• TASK DIRECTIONS:
Could you copy every line of the data that contains "sidebar"?

• Collected data entries:
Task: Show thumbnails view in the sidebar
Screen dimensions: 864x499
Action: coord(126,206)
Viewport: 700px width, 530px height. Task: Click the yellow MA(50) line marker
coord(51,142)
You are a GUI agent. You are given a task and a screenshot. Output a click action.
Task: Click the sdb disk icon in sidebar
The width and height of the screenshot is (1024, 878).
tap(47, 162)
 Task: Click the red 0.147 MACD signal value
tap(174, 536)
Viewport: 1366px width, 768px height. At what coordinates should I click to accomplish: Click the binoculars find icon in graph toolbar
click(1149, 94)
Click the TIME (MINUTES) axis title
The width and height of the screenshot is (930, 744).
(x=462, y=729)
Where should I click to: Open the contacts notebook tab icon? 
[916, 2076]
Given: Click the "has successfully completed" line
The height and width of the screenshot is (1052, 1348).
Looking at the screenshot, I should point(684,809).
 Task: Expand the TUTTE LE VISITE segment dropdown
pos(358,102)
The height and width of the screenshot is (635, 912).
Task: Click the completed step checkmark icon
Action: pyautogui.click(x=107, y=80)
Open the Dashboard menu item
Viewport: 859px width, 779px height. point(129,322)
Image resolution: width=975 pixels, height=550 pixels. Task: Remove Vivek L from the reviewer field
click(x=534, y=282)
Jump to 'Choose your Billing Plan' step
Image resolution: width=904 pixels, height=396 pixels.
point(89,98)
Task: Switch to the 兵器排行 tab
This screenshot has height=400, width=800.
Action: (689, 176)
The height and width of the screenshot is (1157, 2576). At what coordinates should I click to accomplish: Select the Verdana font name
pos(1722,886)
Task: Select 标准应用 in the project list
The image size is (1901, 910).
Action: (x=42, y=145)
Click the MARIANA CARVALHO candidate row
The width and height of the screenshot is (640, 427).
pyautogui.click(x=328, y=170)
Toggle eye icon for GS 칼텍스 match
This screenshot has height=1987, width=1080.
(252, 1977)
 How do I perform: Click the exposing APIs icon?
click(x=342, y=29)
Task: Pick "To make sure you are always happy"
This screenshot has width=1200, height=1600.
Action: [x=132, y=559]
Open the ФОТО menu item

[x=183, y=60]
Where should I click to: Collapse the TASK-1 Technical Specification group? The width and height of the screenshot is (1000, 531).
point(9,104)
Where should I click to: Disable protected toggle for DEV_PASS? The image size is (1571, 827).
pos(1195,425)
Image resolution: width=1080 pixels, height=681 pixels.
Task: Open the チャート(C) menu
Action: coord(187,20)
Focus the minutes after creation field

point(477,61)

• THE COMPLETED TASK:
Task: Show thumbnails view in the sidebar
Task: Click the sdb disk icon in sidebar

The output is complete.